Contiguous physical allocation of a set of files in linux filesystem (ext4)

4

2

I have a set of files that I wish to be allocated contiguously in the filesystem. I will be accessing all these files sequentially in a single read one after the other and I want to optimize reading them. I can't combine them into a single file , and I am looking for a solution which will allow them to be individual files.

I am using an ext4 file-system and I was wondering if there is some existing tool which might do this for me as I learnt that ext4 supports online block exchange and defragmentation. I tried using e4defrag on my directory of files , although it ensured each individual file was defragmented, each file itself was in a separate block not necessarily adjacent to the other files. (I used filefrag -v file_name to verify if they were being allocated next to each other or not)

EDIT: Just to clarify on file access patterns, These files will be written exactly once and never modified again. They will be read frequently, but in such a manner that if any one of them is read all the other files in the set will also likely be needed to be read. What I intend to do is prefetch all these files together into the filesystem buffer/cache in one go, so that subsequent random reads of any of these files will be really fast. (The total file size is small enough 100~200MB to fit in cache). What I am trying to improve right now is the read performance when I try to load these files into cache. Right now read performance takes a hit while trying to prefetch them into cache because there are multiple disk seeks as they are located in disjoint segments.

phininity

Posted 2013-11-11T05:56:20.913

Reputation: 161

I'm not sure what @phininity's purposes are, but I came here because I'm hoping to put all my torrent files physically side-by-side, sorted to match the logical layout of the torrent chunks; I want to avoid seeking overhead+wear when seeding torrents. Being able to read at least a chunk straight through would be great. – JamesTheAwesomeDude – 2016-08-09T19:12:23.290

(Old topic, I know.) Can you be more specific with some metrics, like the number of files, measured time to read them with current setup, expected time after optimization? If the filesystem is not near-full, there should not be a big difference. Also, what context requires such an optimization scheme? Those hints are important to provide actual help and make sure we're not in a case of [http://xyproblem.info/](XY problem). – Stéphane Gourichon – 2017-07-18T16:11:45.107

IIRC , I was trying to optimize boot-up time for a custom linux setup I had. Basically the goal was to prefetch all required system files into RAM to minimize time wasted in IO. I tested my hypothesis by measuring boot-time break-downs with files first put up on a ramdisk which showed significant improvements. However getting them on the ram disk was still slow. I've unfortunately lost the metrics for time/number of files as I've since moved on to different hardware and an SSD which obsoleted this goal for me.

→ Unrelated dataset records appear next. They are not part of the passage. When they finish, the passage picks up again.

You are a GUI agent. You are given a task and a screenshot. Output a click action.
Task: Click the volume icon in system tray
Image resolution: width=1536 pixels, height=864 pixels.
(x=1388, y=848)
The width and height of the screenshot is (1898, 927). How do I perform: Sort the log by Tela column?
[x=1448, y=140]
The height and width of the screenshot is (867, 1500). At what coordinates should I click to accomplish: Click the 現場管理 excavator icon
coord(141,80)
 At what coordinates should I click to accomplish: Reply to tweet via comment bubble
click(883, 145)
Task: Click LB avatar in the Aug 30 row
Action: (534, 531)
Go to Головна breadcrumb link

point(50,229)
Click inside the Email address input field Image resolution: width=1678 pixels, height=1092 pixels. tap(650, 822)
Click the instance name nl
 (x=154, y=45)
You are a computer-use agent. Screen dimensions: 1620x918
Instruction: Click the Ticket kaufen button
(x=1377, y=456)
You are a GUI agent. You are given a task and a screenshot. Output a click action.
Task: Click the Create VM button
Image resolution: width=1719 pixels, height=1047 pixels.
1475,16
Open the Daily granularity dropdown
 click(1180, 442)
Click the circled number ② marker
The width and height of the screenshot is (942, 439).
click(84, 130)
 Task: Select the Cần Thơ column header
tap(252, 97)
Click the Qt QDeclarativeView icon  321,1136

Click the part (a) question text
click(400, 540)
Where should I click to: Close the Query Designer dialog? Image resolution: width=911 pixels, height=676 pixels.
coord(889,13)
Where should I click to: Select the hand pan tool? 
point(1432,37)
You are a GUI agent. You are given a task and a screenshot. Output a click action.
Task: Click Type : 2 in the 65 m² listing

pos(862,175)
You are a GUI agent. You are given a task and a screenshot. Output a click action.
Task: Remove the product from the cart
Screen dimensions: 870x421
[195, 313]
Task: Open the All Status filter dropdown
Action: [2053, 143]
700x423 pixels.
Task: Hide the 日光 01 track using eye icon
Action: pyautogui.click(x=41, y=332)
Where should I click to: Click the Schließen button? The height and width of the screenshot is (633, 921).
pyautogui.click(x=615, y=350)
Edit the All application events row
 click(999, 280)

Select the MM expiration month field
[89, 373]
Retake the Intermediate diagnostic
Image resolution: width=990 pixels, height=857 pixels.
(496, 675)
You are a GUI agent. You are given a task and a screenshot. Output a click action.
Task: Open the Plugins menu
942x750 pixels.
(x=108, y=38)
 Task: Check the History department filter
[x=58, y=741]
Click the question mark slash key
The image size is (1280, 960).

I'm still curious though, if it's easy to re-organize filesystem blocks. – phininity – 2017-07-19T18:15:44.537

Would you elaborate your scenario a bit more? E.g., are these files written once and then read once? ... Read/write a lot, and often? Do you wish to enhance read performance or read/write performance? How does "random" file placement prevent achieving the performance requirements? – rickhg12hs – 2013-11-11T14:24:57.227

@rickhg12hs The files are static and won't change so write performance need not be considered. I'm only concerned about improving read performance and infact I will always attempt to prefetch the entire set of files to transparently improve performance of several other processes that will immediately use several of them. – phininity – 2013-11-12T05:49:06.000

Easiest way I can think of off the top of my head is to just create a separate partition that is just big enough for the files. As an added bonus, if you create the partition at the beginning of the disk, it'll be even faster. – Lawrence – 2013-11-12T07:51:07.740

1Just wondering ... is this premature optimization? Could writing/duping these files to a ramdisk help? Or your prefetching will work great if it's completed before the data is needed. – rickhg12hs – 2013-11-12T09:56:19.720

Answers

0

Not exactly a way to re-organize filesystem blocks, but…

You want to have the files in RAM and you said in comments you had already experimented with ramdisk. We can improve this approach.

My idea is to read files not directly from a filesystem like ext4 but from a .tar file. You would create this file once, place it on ext4 filesystem and defragment with e4defrag. Then at every boot

cd /mnt/target_tmpfs/ &&  tar -xf /mnt/ext4/defragmented_archive.tar

I don't think tar will look around in the given file, seek back and forth. But if you do think so then you can always use cat … | tar -x. In this case tar can only read its input in a continuous manner and at most once.

I'm aware you cannot easily load entire OS this way, unless maybe you prepare initramfs to do it. I don't know much about it but I've found this: Custom Initramfs. From therein:

Here are some examples of what you can do with initramfs:

  • Mount the root partition (for encrypted, logical, and otherwise special partitions);
  • […]

See example scripts there. Mounting ext4, then tmpfs and populating it from .tar, then using this as / – it all seems possible in general.

Obviously you would like your custom-initramfs.cpio.gz to be defragmented as well as the .tar file.

Kamil Maciorowski

Posted 2013-11-11T05:56:20.913

Reputation: 38 429